Pixel coordinate grounding data
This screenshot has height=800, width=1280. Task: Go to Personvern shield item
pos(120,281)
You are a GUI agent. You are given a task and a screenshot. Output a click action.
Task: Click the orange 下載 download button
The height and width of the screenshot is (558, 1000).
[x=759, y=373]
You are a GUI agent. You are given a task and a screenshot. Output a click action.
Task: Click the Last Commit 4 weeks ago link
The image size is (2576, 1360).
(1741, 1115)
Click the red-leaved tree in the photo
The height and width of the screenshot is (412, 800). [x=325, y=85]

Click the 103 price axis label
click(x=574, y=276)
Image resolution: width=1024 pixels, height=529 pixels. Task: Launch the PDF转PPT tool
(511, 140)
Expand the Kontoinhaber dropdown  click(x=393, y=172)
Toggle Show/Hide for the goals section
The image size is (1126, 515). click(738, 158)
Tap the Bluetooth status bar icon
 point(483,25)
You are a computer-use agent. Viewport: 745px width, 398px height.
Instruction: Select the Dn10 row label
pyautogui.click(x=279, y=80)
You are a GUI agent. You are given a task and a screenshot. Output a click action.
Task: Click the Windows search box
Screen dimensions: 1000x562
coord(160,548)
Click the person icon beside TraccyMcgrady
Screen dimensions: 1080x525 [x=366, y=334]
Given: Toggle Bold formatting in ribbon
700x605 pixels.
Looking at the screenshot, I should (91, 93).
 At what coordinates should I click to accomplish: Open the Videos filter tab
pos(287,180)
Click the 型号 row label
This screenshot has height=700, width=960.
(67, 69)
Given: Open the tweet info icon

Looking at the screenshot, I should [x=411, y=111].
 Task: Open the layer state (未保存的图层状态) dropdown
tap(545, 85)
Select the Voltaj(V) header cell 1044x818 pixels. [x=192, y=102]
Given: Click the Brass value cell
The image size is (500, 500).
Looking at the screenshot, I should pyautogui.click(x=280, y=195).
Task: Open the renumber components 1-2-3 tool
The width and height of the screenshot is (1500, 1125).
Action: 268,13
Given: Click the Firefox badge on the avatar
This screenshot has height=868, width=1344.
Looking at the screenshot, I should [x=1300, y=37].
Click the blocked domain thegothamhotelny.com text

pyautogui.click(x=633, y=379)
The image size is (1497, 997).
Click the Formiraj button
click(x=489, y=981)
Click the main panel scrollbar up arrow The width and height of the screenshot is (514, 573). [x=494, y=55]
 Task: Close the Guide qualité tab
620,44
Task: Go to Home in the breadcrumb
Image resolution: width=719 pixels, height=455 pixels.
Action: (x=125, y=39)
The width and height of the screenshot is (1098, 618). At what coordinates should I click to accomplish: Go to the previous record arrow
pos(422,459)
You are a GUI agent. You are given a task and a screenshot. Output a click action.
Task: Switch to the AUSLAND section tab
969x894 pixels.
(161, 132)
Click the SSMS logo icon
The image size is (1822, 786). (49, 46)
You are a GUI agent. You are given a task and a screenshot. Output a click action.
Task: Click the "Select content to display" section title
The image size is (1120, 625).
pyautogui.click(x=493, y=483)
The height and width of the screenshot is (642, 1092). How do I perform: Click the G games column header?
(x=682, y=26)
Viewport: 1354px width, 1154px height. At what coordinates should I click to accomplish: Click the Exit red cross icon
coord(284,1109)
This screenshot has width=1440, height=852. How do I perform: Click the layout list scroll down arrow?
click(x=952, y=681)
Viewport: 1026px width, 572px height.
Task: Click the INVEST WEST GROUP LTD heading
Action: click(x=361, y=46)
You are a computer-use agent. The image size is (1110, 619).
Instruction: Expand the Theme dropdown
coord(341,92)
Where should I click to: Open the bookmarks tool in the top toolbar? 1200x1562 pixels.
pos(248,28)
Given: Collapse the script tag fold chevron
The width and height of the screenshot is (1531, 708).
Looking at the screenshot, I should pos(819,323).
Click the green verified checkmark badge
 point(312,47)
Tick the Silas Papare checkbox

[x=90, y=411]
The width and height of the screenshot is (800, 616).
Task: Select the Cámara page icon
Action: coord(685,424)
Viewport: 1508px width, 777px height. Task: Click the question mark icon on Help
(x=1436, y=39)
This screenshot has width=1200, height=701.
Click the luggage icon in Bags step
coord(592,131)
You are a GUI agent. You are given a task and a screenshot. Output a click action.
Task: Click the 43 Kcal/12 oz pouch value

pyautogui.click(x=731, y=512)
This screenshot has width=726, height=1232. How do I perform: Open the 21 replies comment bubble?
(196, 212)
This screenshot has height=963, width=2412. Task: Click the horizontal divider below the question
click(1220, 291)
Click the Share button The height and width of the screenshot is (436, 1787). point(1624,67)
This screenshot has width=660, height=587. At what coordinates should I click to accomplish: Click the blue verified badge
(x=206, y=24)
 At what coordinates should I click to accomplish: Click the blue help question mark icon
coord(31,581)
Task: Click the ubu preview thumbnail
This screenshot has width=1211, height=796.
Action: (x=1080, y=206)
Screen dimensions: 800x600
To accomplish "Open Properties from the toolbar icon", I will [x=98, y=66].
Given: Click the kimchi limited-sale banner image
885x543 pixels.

- EXERCISE GOAL: The answer must be an exact copy of every record above.

- ANSWER:
This screenshot has height=800, width=1280. Task: Go to Personvern shield item
pos(120,281)
You are a GUI agent. You are given a task and a screenshot. Output a click action.
Task: Click the orange 下載 download button
The height and width of the screenshot is (558, 1000).
[x=759, y=373]
You are a GUI agent. You are given a task and a screenshot. Output a click action.
Task: Click the Last Commit 4 weeks ago link
The image size is (2576, 1360).
(1741, 1115)
Click the red-leaved tree in the photo
The height and width of the screenshot is (412, 800). [x=325, y=85]

Click the 103 price axis label
click(x=574, y=276)
Image resolution: width=1024 pixels, height=529 pixels. Task: Launch the PDF转PPT tool
(511, 140)
Expand the Kontoinhaber dropdown  click(x=393, y=172)
Toggle Show/Hide for the goals section
The image size is (1126, 515). click(738, 158)
Tap the Bluetooth status bar icon
 point(483,25)
You are a computer-use agent. Viewport: 745px width, 398px height.
Instruction: Select the Dn10 row label
pyautogui.click(x=279, y=80)
You are a GUI agent. You are given a task and a screenshot. Output a click action.
Task: Click the Windows search box
Screen dimensions: 1000x562
coord(160,548)
Click the person icon beside TraccyMcgrady
Screen dimensions: 1080x525 [x=366, y=334]
Given: Toggle Bold formatting in ribbon
700x605 pixels.
Looking at the screenshot, I should (91, 93).
 At what coordinates should I click to accomplish: Open the Videos filter tab
pos(287,180)
Click the 型号 row label
This screenshot has height=700, width=960.
(67, 69)
Given: Open the tweet info icon

Looking at the screenshot, I should [x=411, y=111].
 Task: Open the layer state (未保存的图层状态) dropdown
tap(545, 85)
Select the Voltaj(V) header cell 1044x818 pixels. [x=192, y=102]
Given: Click the Brass value cell
The image size is (500, 500).
Looking at the screenshot, I should pyautogui.click(x=280, y=195).
Task: Open the renumber components 1-2-3 tool
The width and height of the screenshot is (1500, 1125).
Action: 268,13
Given: Click the Firefox badge on the avatar
This screenshot has height=868, width=1344.
Looking at the screenshot, I should [x=1300, y=37].
Click the blocked domain thegothamhotelny.com text

pyautogui.click(x=633, y=379)
The image size is (1497, 997).
Click the Formiraj button
click(x=489, y=981)
Click the main panel scrollbar up arrow The width and height of the screenshot is (514, 573). [x=494, y=55]
 Task: Close the Guide qualité tab
620,44
Task: Go to Home in the breadcrumb
Image resolution: width=719 pixels, height=455 pixels.
Action: (x=125, y=39)
The width and height of the screenshot is (1098, 618). At what coordinates should I click to accomplish: Go to the previous record arrow
pos(422,459)
You are a GUI agent. You are given a task and a screenshot. Output a click action.
Task: Switch to the AUSLAND section tab
969x894 pixels.
(161, 132)
Click the SSMS logo icon
The image size is (1822, 786). (49, 46)
You are a GUI agent. You are given a task and a screenshot. Output a click action.
Task: Click the "Select content to display" section title
The image size is (1120, 625).
pyautogui.click(x=493, y=483)
The height and width of the screenshot is (642, 1092). How do I perform: Click the G games column header?
(x=682, y=26)
Viewport: 1354px width, 1154px height. At what coordinates should I click to accomplish: Click the Exit red cross icon
coord(284,1109)
This screenshot has width=1440, height=852. How do I perform: Click the layout list scroll down arrow?
click(x=952, y=681)
Viewport: 1026px width, 572px height.
Task: Click the INVEST WEST GROUP LTD heading
Action: click(x=361, y=46)
You are a computer-use agent. The image size is (1110, 619).
Instruction: Expand the Theme dropdown
coord(341,92)
Where should I click to: Open the bookmarks tool in the top toolbar? 1200x1562 pixels.
pos(248,28)
Given: Collapse the script tag fold chevron
The width and height of the screenshot is (1531, 708).
Looking at the screenshot, I should pos(819,323).
Click the green verified checkmark badge
 point(312,47)
Tick the Silas Papare checkbox

[x=90, y=411]
The width and height of the screenshot is (800, 616).
Task: Select the Cámara page icon
Action: coord(685,424)
Viewport: 1508px width, 777px height. Task: Click the question mark icon on Help
(x=1436, y=39)
This screenshot has width=1200, height=701.
Click the luggage icon in Bags step
coord(592,131)
You are a GUI agent. You are given a task and a screenshot. Output a click action.
Task: Click the 43 Kcal/12 oz pouch value

pyautogui.click(x=731, y=512)
This screenshot has width=726, height=1232. How do I perform: Open the 21 replies comment bubble?
(196, 212)
This screenshot has height=963, width=2412. Task: Click the horizontal divider below the question
click(1220, 291)
Click the Share button The height and width of the screenshot is (436, 1787). point(1624,67)
This screenshot has width=660, height=587. At what coordinates should I click to accomplish: Click the blue verified badge
(x=206, y=24)
 At what coordinates should I click to accomplish: Click the blue help question mark icon
coord(31,581)
Task: Click the ubu preview thumbnail
This screenshot has width=1211, height=796.
Action: (x=1080, y=206)
Screen dimensions: 800x600
To accomplish "Open Properties from the toolbar icon", I will [x=98, y=66].
Given: Click the kimchi limited-sale banner image
885x543 pixels.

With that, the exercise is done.